| Listed entries |
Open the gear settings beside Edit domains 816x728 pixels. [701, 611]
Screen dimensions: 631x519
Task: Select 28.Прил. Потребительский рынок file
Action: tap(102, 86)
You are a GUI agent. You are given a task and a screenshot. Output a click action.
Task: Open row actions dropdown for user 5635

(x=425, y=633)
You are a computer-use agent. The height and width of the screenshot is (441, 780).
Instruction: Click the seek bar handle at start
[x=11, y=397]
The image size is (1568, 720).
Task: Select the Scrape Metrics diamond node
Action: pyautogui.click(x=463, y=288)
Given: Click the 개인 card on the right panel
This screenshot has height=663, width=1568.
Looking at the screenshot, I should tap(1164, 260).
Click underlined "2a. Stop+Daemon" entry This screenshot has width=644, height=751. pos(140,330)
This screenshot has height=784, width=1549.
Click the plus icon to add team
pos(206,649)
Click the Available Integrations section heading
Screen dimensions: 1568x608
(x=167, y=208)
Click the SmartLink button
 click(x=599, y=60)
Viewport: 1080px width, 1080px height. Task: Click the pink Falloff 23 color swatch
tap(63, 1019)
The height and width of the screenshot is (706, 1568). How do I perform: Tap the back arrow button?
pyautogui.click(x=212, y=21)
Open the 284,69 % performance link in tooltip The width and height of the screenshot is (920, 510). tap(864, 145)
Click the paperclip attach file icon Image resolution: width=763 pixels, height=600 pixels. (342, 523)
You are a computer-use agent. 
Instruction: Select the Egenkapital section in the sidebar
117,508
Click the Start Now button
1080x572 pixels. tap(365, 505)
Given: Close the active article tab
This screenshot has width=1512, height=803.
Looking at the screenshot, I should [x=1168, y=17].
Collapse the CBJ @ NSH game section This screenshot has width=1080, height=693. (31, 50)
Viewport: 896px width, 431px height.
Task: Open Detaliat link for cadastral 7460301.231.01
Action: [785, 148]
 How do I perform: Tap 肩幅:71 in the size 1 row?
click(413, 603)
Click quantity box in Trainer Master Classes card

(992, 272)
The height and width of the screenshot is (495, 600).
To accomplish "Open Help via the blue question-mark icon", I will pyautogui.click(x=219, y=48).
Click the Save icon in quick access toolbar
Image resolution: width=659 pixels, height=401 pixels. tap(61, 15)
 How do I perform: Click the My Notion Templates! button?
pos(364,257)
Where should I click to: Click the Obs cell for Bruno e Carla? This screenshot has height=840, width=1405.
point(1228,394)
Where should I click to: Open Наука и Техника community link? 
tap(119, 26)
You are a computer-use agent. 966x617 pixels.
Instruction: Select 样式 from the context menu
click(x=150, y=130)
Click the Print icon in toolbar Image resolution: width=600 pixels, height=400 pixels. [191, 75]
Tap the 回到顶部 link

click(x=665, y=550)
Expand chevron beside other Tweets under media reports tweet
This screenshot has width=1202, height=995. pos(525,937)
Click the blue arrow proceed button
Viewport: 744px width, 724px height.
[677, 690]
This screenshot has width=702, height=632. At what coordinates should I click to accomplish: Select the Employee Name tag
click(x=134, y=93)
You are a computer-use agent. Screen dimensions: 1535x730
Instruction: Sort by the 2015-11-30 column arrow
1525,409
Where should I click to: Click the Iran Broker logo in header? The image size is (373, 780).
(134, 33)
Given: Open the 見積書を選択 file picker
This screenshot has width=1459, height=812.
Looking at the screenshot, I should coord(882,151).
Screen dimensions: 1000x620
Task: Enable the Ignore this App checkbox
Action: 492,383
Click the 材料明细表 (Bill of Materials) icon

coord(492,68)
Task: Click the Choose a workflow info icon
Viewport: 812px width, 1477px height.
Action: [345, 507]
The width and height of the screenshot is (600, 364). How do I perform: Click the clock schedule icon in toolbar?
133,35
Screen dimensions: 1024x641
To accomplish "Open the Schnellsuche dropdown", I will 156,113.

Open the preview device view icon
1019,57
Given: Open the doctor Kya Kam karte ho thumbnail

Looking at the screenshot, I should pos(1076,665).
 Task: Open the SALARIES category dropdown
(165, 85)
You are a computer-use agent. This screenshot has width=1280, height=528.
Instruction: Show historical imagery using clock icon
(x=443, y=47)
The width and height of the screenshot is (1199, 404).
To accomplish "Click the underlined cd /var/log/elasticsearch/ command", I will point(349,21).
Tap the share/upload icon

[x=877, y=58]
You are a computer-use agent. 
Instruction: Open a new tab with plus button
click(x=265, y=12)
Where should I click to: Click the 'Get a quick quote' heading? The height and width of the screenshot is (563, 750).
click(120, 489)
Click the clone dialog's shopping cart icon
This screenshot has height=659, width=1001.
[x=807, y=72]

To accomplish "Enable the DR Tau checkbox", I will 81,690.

| Your instructions |
Each line of the material above must be retyped precisely.

| Result for this exercise |
Open the gear settings beside Edit domains 816x728 pixels. [701, 611]
Screen dimensions: 631x519
Task: Select 28.Прил. Потребительский рынок file
Action: tap(102, 86)
You are a GUI agent. You are given a task and a screenshot. Output a click action.
Task: Open row actions dropdown for user 5635

(x=425, y=633)
You are a computer-use agent. The height and width of the screenshot is (441, 780).
Instruction: Click the seek bar handle at start
[x=11, y=397]
The image size is (1568, 720).
Task: Select the Scrape Metrics diamond node
Action: pyautogui.click(x=463, y=288)
Given: Click the 개인 card on the right panel
This screenshot has height=663, width=1568.
Looking at the screenshot, I should tap(1164, 260).
Click underlined "2a. Stop+Daemon" entry This screenshot has width=644, height=751. pos(140,330)
This screenshot has height=784, width=1549.
Click the plus icon to add team
pos(206,649)
Click the Available Integrations section heading
Screen dimensions: 1568x608
(x=167, y=208)
Click the SmartLink button
 click(x=599, y=60)
Viewport: 1080px width, 1080px height. Task: Click the pink Falloff 23 color swatch
tap(63, 1019)
The height and width of the screenshot is (706, 1568). How do I perform: Tap the back arrow button?
pyautogui.click(x=212, y=21)
Open the 284,69 % performance link in tooltip The width and height of the screenshot is (920, 510). tap(864, 145)
Click the paperclip attach file icon Image resolution: width=763 pixels, height=600 pixels. (342, 523)
You are a computer-use agent. 
Instruction: Select the Egenkapital section in the sidebar
117,508
Click the Start Now button
1080x572 pixels. tap(365, 505)
Given: Close the active article tab
This screenshot has width=1512, height=803.
Looking at the screenshot, I should [x=1168, y=17].
Collapse the CBJ @ NSH game section This screenshot has width=1080, height=693. (31, 50)
Viewport: 896px width, 431px height.
Task: Open Detaliat link for cadastral 7460301.231.01
Action: [785, 148]
 How do I perform: Tap 肩幅:71 in the size 1 row?
click(413, 603)
Click quantity box in Trainer Master Classes card

(992, 272)
The height and width of the screenshot is (495, 600).
To accomplish "Open Help via the blue question-mark icon", I will pyautogui.click(x=219, y=48).
Click the Save icon in quick access toolbar
Image resolution: width=659 pixels, height=401 pixels. tap(61, 15)
 How do I perform: Click the My Notion Templates! button?
pos(364,257)
Where should I click to: Click the Obs cell for Bruno e Carla? This screenshot has height=840, width=1405.
point(1228,394)
Where should I click to: Open Наука и Техника community link? 
tap(119, 26)
You are a computer-use agent. 966x617 pixels.
Instruction: Select 样式 from the context menu
click(x=150, y=130)
Click the Print icon in toolbar Image resolution: width=600 pixels, height=400 pixels. [191, 75]
Tap the 回到顶部 link

click(x=665, y=550)
Expand chevron beside other Tweets under media reports tweet
This screenshot has width=1202, height=995. pos(525,937)
Click the blue arrow proceed button
Viewport: 744px width, 724px height.
[677, 690]
This screenshot has width=702, height=632. At what coordinates should I click to accomplish: Select the Employee Name tag
click(x=134, y=93)
You are a computer-use agent. Screen dimensions: 1535x730
Instruction: Sort by the 2015-11-30 column arrow
1525,409
Where should I click to: Click the Iran Broker logo in header? The image size is (373, 780).
(134, 33)
Given: Open the 見積書を選択 file picker
This screenshot has width=1459, height=812.
Looking at the screenshot, I should coord(882,151).
Screen dimensions: 1000x620
Task: Enable the Ignore this App checkbox
Action: 492,383
Click the 材料明细表 (Bill of Materials) icon

coord(492,68)
Task: Click the Choose a workflow info icon
Viewport: 812px width, 1477px height.
Action: [345, 507]
The width and height of the screenshot is (600, 364). How do I perform: Click the clock schedule icon in toolbar?
133,35
Screen dimensions: 1024x641
To accomplish "Open the Schnellsuche dropdown", I will 156,113.

Open the preview device view icon
1019,57
Given: Open the doctor Kya Kam karte ho thumbnail

Looking at the screenshot, I should pos(1076,665).
 Task: Open the SALARIES category dropdown
(165, 85)
You are a computer-use agent. This screenshot has width=1280, height=528.
Instruction: Show historical imagery using clock icon
(x=443, y=47)
The width and height of the screenshot is (1199, 404).
To accomplish "Click the underlined cd /var/log/elasticsearch/ command", I will point(349,21).
Tap the share/upload icon

[x=877, y=58]
You are a computer-use agent. 
Instruction: Open a new tab with plus button
click(x=265, y=12)
Where should I click to: Click the 'Get a quick quote' heading? The height and width of the screenshot is (563, 750).
click(120, 489)
Click the clone dialog's shopping cart icon
This screenshot has height=659, width=1001.
[x=807, y=72]

To accomplish "Enable the DR Tau checkbox", I will 81,690.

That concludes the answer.